#### [Data supplied]
========

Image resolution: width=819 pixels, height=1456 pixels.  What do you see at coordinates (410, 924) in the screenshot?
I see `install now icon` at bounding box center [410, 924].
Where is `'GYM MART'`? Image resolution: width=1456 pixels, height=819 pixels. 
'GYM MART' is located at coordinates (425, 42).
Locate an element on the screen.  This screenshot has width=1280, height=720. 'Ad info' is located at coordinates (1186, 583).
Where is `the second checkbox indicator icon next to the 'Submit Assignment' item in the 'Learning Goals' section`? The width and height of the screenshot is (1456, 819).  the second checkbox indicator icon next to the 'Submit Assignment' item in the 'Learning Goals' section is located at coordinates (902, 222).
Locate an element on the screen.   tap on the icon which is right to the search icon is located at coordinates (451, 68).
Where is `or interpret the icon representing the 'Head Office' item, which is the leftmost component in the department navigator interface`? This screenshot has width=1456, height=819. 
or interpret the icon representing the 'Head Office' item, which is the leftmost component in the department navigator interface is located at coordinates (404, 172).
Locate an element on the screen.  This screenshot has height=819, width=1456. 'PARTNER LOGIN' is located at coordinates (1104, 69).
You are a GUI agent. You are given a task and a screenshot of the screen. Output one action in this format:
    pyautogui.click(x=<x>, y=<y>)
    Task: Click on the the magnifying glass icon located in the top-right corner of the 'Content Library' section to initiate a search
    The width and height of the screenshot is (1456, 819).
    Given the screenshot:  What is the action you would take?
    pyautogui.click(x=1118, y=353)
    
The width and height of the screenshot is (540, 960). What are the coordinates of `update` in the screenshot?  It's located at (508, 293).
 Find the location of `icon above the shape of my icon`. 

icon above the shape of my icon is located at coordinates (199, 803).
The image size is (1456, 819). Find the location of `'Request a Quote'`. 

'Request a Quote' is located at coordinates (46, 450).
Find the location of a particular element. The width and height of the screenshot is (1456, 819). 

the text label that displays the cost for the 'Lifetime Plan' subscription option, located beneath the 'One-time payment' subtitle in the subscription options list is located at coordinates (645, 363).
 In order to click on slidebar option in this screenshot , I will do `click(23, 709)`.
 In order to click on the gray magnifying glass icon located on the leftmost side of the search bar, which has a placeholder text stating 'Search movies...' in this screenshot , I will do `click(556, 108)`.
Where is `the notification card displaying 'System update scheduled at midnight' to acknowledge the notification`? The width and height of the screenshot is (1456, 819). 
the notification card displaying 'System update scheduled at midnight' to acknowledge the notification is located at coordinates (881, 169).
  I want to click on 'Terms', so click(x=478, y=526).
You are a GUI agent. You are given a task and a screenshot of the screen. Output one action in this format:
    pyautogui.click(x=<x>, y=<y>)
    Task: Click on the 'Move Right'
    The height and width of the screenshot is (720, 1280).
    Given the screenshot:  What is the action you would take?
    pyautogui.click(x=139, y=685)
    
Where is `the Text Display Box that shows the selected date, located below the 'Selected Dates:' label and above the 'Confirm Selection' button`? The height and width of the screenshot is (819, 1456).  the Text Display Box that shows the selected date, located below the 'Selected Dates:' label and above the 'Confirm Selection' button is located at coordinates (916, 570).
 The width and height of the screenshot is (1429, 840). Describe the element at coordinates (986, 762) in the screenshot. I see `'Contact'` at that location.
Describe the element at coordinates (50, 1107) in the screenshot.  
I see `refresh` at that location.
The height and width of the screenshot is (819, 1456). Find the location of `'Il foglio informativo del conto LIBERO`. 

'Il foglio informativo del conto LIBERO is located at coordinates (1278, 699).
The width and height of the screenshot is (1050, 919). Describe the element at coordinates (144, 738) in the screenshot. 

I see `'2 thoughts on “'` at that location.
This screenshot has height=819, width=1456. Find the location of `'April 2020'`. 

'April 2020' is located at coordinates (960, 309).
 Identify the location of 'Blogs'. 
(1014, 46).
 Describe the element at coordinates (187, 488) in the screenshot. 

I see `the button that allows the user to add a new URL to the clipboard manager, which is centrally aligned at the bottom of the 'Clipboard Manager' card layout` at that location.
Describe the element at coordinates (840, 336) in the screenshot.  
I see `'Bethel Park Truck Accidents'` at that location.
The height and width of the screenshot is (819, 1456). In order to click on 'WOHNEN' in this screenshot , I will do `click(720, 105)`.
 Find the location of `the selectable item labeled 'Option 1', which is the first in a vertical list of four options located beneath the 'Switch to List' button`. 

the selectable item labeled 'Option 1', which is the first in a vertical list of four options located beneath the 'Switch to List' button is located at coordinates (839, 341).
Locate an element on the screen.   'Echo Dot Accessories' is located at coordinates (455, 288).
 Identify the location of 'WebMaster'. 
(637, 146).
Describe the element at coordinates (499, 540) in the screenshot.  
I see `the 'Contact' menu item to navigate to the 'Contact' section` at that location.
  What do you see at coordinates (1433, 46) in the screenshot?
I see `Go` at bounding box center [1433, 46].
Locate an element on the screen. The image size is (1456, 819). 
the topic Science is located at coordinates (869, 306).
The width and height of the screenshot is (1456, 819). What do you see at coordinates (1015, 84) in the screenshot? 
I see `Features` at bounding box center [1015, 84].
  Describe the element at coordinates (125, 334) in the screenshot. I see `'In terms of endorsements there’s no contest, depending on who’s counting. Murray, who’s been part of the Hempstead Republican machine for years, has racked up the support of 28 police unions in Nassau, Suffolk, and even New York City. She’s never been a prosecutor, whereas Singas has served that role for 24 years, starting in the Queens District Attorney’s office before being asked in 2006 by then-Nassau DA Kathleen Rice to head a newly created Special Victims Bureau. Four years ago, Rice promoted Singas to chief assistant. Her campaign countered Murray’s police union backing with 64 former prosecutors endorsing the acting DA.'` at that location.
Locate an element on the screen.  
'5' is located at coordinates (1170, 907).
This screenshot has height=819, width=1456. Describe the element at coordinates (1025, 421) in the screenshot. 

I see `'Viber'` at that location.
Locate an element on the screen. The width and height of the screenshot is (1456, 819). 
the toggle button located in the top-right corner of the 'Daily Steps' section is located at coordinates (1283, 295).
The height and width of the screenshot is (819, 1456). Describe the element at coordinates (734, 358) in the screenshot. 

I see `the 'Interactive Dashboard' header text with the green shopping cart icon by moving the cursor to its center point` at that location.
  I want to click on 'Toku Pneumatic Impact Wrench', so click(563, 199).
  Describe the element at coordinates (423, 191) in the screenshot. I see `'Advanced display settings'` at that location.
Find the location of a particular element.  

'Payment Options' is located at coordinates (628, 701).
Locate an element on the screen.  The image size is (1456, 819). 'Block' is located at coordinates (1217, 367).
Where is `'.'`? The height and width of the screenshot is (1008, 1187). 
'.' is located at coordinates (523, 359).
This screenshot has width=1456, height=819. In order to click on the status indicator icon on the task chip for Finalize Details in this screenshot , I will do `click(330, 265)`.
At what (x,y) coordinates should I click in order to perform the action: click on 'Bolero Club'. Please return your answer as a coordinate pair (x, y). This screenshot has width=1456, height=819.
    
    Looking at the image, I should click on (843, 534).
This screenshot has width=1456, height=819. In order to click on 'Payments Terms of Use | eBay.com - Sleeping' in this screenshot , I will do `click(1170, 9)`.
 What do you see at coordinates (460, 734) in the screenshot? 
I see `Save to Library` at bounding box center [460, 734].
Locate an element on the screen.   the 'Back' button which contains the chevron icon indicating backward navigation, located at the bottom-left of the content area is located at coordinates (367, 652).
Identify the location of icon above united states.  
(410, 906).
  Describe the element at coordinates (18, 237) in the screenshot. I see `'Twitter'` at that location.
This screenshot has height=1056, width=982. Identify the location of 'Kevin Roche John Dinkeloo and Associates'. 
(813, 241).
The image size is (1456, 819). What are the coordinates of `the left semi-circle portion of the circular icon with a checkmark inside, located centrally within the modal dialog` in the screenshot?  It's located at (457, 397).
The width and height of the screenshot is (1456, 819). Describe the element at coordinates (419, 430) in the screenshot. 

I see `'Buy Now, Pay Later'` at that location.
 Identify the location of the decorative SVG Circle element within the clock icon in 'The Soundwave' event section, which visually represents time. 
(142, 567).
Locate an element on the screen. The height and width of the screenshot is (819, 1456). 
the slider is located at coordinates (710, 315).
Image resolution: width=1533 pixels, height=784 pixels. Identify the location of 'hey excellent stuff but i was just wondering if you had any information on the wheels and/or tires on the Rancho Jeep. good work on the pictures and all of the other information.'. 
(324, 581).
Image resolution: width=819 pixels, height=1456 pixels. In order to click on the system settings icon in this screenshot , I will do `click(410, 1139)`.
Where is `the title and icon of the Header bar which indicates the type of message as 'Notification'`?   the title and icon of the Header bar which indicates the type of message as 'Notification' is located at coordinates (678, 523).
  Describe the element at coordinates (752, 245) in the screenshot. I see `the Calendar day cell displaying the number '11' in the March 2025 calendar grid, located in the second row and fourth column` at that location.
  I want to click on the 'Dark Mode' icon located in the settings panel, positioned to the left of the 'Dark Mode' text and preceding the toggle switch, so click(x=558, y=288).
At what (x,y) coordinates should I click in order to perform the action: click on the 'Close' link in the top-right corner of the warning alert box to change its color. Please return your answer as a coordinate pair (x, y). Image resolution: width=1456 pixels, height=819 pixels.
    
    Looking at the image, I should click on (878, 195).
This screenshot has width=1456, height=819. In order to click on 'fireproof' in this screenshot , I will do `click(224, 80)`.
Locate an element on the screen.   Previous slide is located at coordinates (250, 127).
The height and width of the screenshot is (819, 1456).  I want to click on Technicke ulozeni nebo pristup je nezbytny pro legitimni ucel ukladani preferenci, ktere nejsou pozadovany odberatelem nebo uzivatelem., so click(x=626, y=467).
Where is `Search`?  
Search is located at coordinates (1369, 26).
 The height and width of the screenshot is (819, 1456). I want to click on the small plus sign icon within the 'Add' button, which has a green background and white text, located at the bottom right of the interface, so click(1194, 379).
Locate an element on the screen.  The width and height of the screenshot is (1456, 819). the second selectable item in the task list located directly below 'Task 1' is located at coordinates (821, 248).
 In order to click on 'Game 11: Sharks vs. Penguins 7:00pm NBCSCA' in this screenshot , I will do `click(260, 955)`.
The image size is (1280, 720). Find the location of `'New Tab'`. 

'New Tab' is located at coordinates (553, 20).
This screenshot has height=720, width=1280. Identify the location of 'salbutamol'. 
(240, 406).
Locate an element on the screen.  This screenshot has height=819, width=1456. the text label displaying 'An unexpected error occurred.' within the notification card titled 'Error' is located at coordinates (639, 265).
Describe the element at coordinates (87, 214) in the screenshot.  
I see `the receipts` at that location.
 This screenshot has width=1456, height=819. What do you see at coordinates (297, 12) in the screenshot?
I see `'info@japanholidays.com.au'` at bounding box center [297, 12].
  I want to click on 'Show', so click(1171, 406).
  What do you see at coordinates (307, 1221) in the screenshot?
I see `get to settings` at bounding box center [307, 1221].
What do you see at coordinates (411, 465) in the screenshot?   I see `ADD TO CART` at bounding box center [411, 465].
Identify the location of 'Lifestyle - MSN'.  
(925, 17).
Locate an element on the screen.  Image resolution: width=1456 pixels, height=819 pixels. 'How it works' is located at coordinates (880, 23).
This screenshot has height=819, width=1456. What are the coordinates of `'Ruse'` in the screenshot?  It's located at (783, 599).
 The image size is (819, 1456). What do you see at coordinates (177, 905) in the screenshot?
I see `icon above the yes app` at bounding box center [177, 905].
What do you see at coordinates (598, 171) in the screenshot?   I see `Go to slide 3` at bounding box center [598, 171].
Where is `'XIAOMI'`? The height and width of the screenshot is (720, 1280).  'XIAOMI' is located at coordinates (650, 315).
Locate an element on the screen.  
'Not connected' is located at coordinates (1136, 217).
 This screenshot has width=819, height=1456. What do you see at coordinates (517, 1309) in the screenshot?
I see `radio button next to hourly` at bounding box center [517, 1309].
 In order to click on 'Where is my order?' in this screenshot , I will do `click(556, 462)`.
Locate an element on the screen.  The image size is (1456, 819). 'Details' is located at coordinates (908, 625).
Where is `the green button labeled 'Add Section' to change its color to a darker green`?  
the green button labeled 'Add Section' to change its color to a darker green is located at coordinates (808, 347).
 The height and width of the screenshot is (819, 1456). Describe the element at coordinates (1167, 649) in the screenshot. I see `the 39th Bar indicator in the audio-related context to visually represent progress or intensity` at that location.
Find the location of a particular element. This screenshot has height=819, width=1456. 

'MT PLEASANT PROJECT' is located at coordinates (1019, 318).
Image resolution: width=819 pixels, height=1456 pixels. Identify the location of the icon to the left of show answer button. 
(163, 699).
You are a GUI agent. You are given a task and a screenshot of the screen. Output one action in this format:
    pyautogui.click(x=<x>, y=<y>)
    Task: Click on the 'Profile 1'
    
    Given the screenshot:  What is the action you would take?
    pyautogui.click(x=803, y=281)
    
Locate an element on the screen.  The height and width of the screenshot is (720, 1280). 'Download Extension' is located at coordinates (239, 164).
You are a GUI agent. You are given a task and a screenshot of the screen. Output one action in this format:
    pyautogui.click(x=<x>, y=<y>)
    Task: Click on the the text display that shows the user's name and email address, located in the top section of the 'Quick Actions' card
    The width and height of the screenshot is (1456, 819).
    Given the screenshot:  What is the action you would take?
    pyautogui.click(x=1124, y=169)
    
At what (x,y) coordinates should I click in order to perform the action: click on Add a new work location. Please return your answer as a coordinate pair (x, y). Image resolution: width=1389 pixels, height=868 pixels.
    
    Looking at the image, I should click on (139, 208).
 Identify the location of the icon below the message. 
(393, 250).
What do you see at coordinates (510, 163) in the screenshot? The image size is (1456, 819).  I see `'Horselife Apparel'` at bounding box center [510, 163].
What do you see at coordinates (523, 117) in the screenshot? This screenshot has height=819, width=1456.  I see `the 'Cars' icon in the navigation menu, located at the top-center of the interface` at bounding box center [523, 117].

========

#### [Instructions for the task]
Render the rows as a JSON list of strings, one string per line and blank lines omitted, starting with the line containing "coordinates (239, 164)." and running to the end of the rows.

#### [Finished exercise]
[
  "Locate an element on the screen.  The height and width of the screenshot is (720, 1280). 'Download Extension' is located at coordinates (239, 164).",
  "You are a GUI agent. You are given a task and a screenshot of the screen. Output one action in this format:",
  "    pyautogui.click(x=<x>, y=<y>)",
  "    Task: Click on the the text display that shows the user's name and email address, located in the top section of the 'Quick Actions' card",
  "    The width and height of the screenshot is (1456, 819).",
  "    Given the screenshot:  What is the action you would take?",
  "    pyautogui.click(x=1124, y=169)",
  "At what (x,y) coordinates should I click in order to perform the action: click on Add a new work location. Please return your answer as a coordinate pair (x, y). Image resolution: width=1389 pixels, height=868 pixels.",
  "    Looking at the image, I should click on (139, 208).",
  " Identify the location of the icon below the message. ",
  "(393, 250).",
  "What do you see at coordinates (510, 163) in the screenshot? The image size is (1456, 819).  I see `'Horselife Apparel'` at bounding box center [510, 163].",
  "What do you see at coordinates (523, 117) in the screenshot? This screenshot has height=819, width=1456.  I see `the 'Cars' icon in the navigation menu, located at the top-center of the interface` at bounding box center [523, 117]."
]